Vive la santé au Québec !
Médecin généraliste pendant huit ans à Cuba, M. Berrio est arrivé au Québec en 2000. «Dès le départ, au Collège des médecins, on m'a fait sentir qu'il n'y avait aucune possibilité que je sois reconnu ici», affirme-t-il.
Ce n'est qu'il y a environ deux ans, dit-il, qu'il a senti que la porte était entrouverte, à condition de réussir les examens du Conseil médical du Canada et du Collège des médecins du Québec. «Mais encore là, c'est loin d'être sûr», observe-t-il.
Plusieurs médecins étrangers ayant réussi ces examens se butent en effet à une porte close au moment d'obtenir une place en résidence, dernière étape de leur certification.
Quoi qu'il en soit, M. Berrio ne se décourage pas et il entend se mettre bientôt aux études. «Je vais me sentir plus à l'aise si j'ai au moins essayé.»
Le système médical cubain jouit pourtant d'une bonne réputation. M. Berrio y a même renvoyé sa femme, qu'il jugeait mal soignée au Québec.
«Elle s'est cassé un poignet en tombant ici, raconte-t-il. Après lui avoir mis un plâtre et une orthèse, on l'a envoyée en physiothérapie. Sa main était pourtant régulièrement bleutée, mais on s'obstinait à l'envoyer en physiothérapie.

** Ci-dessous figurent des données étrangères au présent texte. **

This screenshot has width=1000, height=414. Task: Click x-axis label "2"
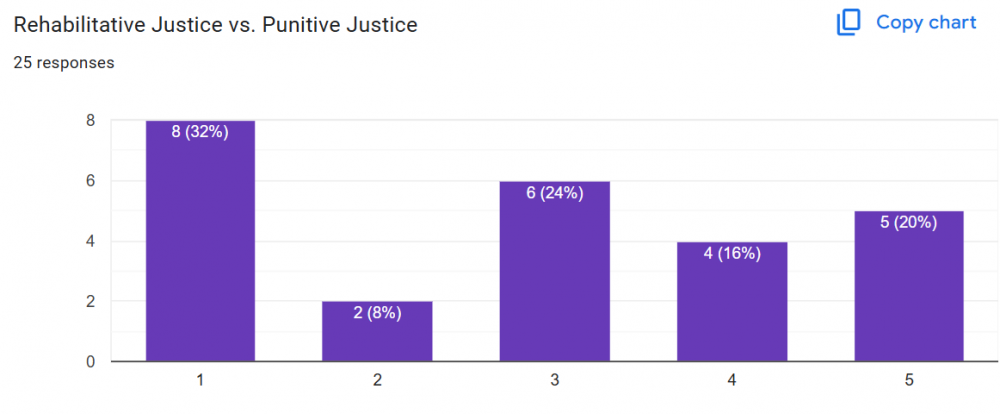point(377,381)
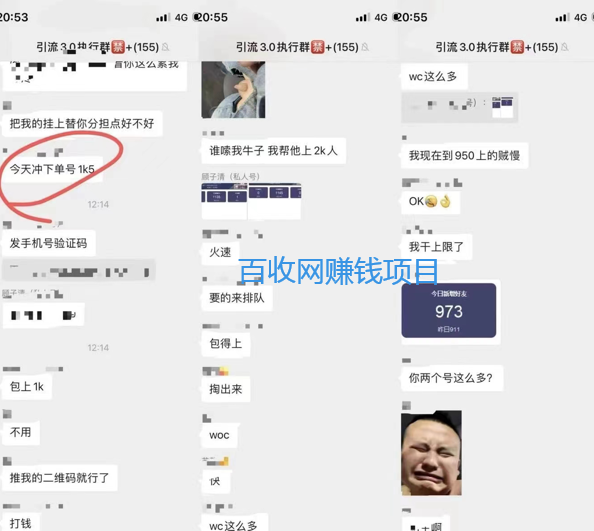Tap the '谁嗦我牛子 我帮他上 2k 人' message
Image resolution: width=594 pixels, height=531 pixels.
(274, 151)
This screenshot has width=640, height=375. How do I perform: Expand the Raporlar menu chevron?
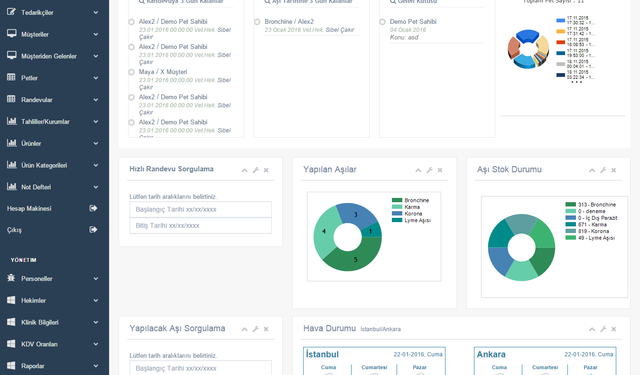pyautogui.click(x=96, y=366)
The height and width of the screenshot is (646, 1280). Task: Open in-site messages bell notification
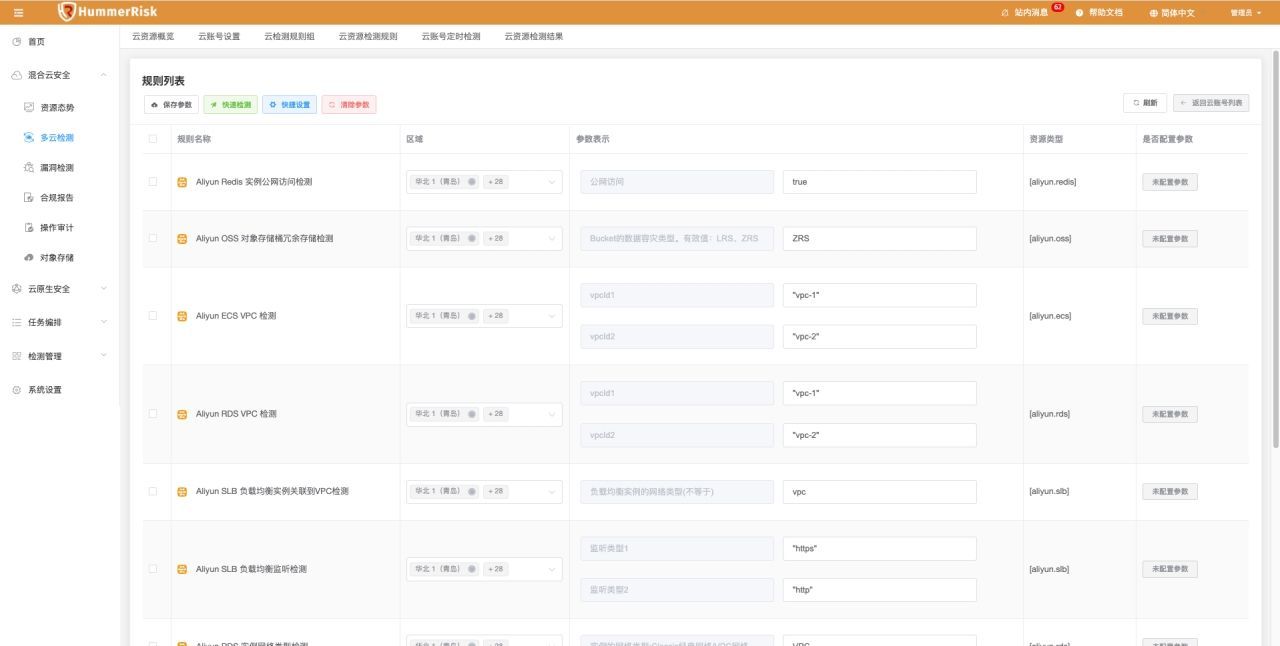pyautogui.click(x=1005, y=13)
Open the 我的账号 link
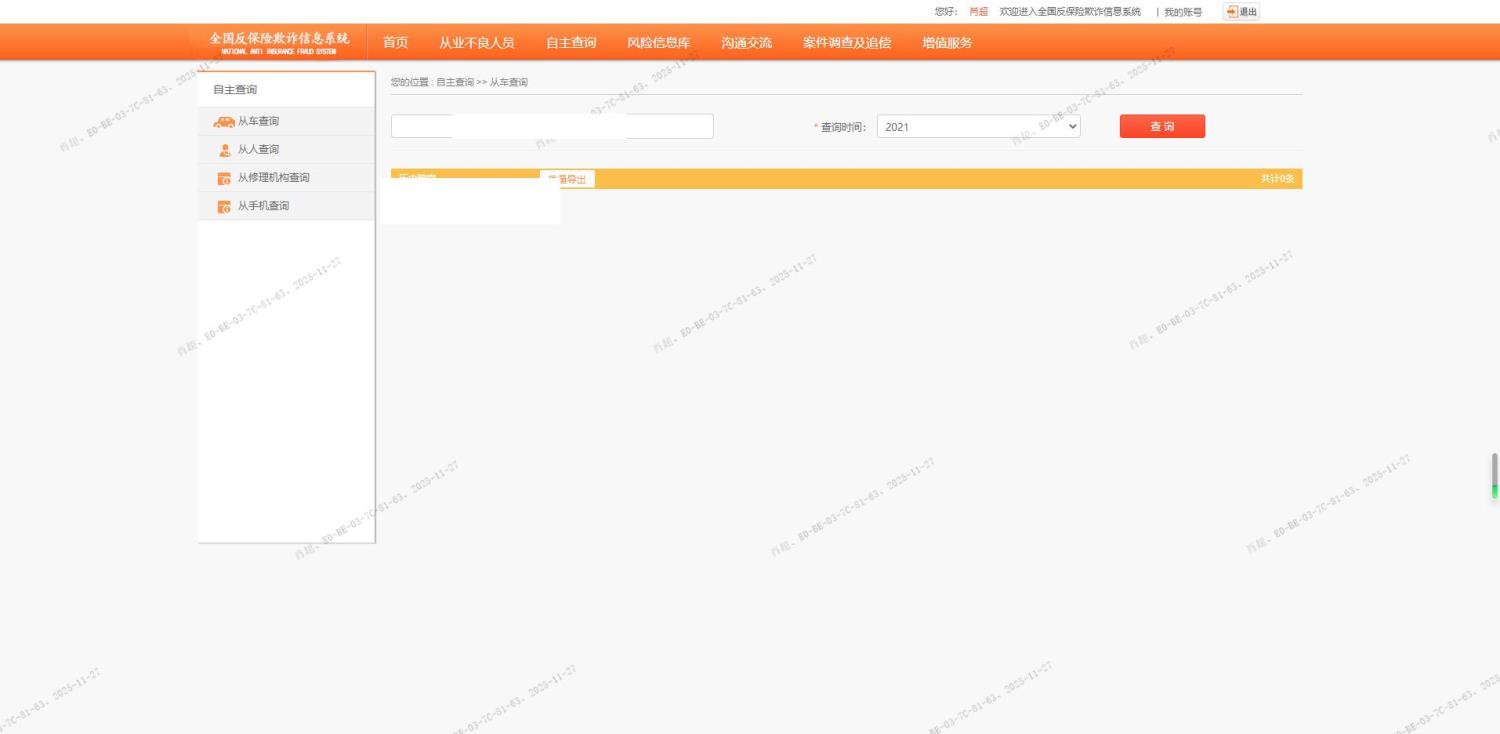Screen dimensions: 1500x734 tap(1183, 12)
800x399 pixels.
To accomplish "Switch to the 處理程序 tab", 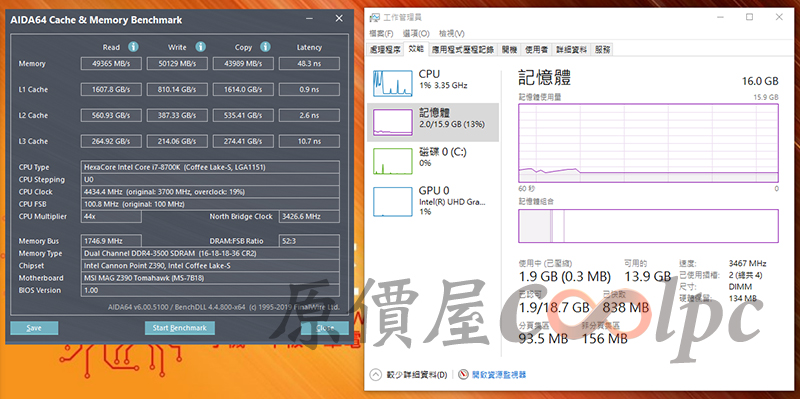I will 385,49.

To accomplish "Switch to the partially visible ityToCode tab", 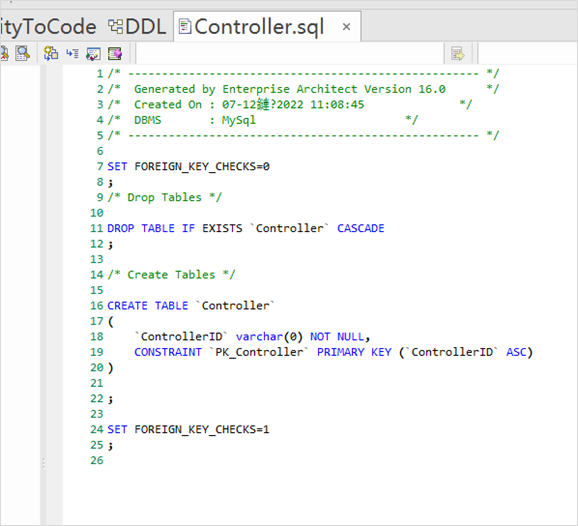I will [x=48, y=27].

«Ce n'était pas normal. Je l'ai envoyée consulter un ami orthopédiste à Cuba. Il a découvert qu'un nerf s'était coincé dans l'os lorsque celui-ci avait repris. Il a fallu lui recasser l'os pour décoincer le nerf.»
Même pas infirmier
En attendant de voir la porte s'ouvrir, M. Berrio a tenté, depuis son arrivée, de s'intégrer un brin au système de santé québécois en devenant auxiliaire médical.
Au cours de sa formation d'un an, il a conservé une moyenne générale de 99 %, grâce notamment à des notes de 100 % dans 13 des 18 cours du programme. Malgré son diplôme «avec mention d'honneur», on lui a refusé un emploi dans les hôpitaux où il a tenté sa chance.
Il est donc limité, pour l'instant, à son métier de préposé à l'entretien sur le quart de nuit chez Postes Canada. Il ne s'en plaint toutefois pas trop.
Il gagnait environ 20 $ US par mois comme médecin à Cuba. On lui donne 14 $ de l'heure pour faire le ménage ici.